## INSTRUCTIONS TO FOLLOW:
Please report how many lines in the data below contain the string "button", giving only the number.

Data from a pointing dataset
________________________

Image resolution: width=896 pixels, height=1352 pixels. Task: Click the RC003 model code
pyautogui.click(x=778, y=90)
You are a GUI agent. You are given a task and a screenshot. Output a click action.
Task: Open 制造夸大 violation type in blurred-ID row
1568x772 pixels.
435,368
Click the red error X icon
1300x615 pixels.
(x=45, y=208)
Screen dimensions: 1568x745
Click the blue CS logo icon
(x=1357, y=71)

________________________

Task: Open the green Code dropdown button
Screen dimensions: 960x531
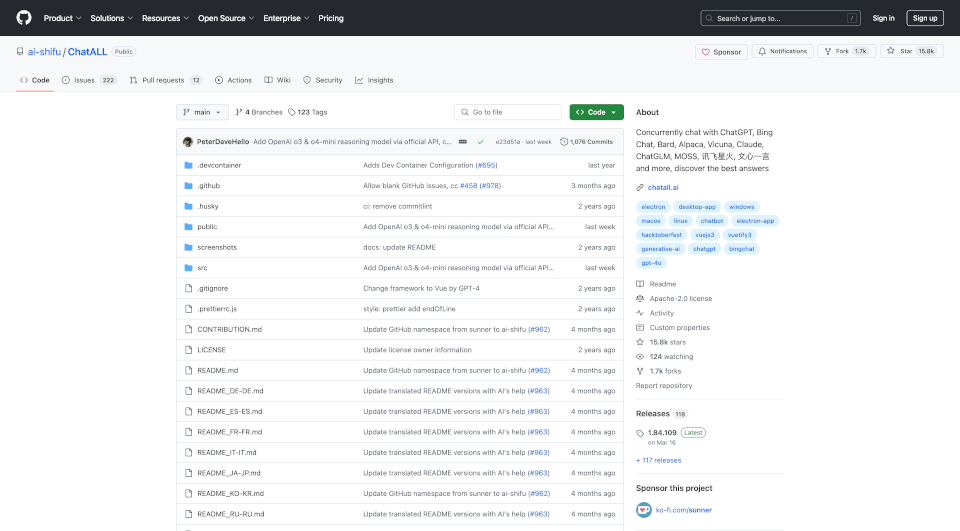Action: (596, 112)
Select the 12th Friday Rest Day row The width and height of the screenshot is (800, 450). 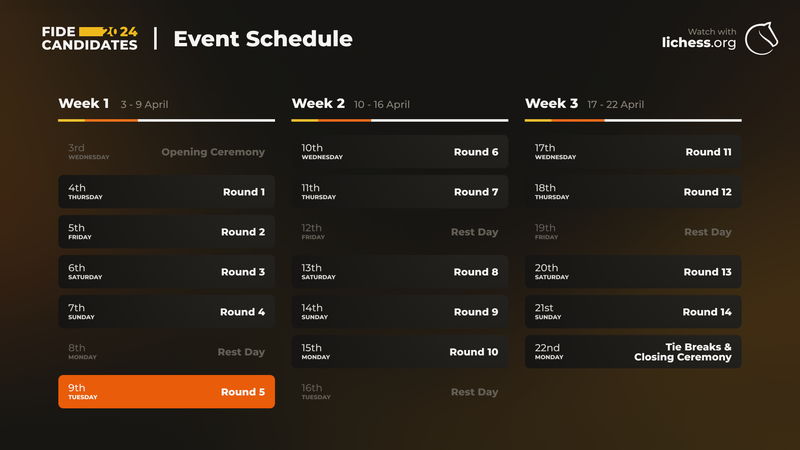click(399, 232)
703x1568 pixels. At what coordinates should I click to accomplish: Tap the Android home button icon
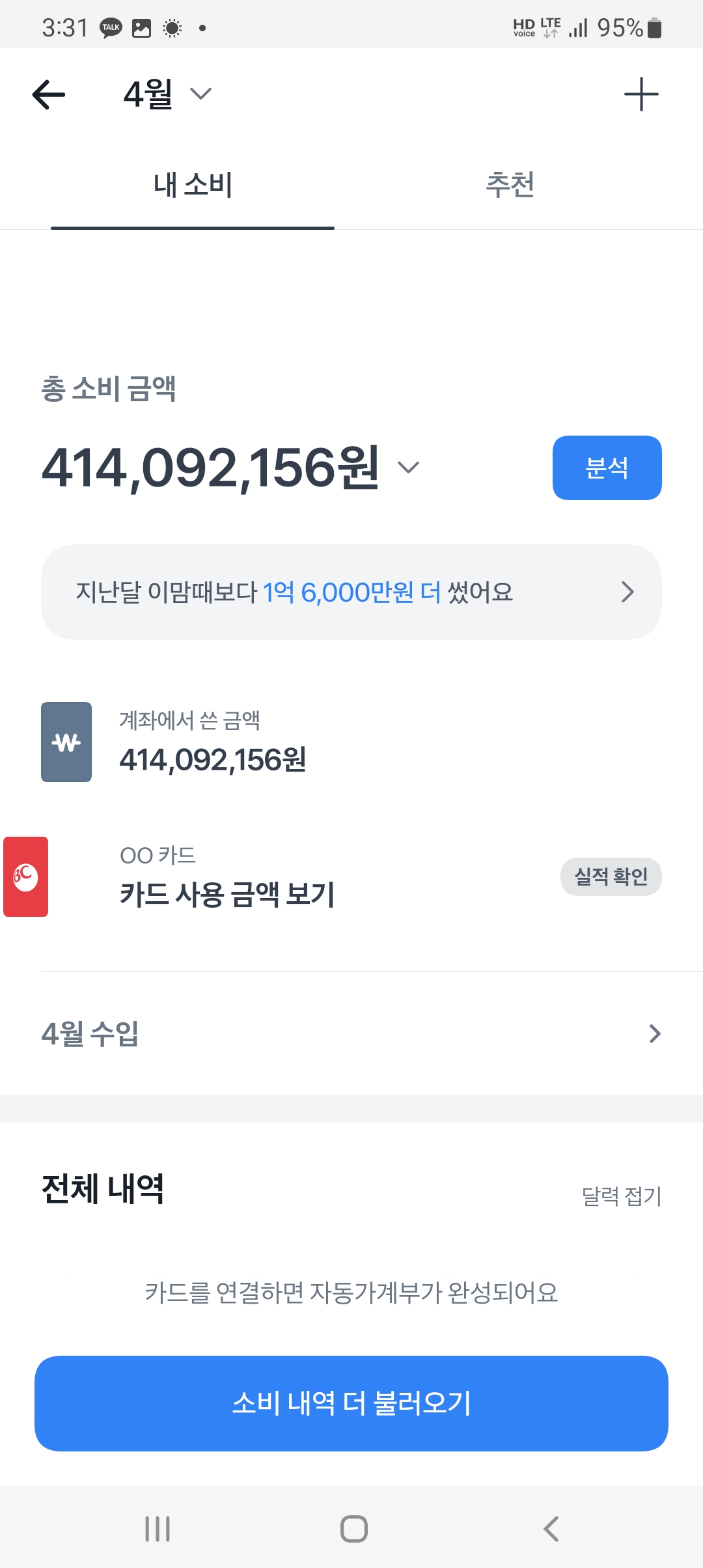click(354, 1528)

________________________

## TASK RESULT:
2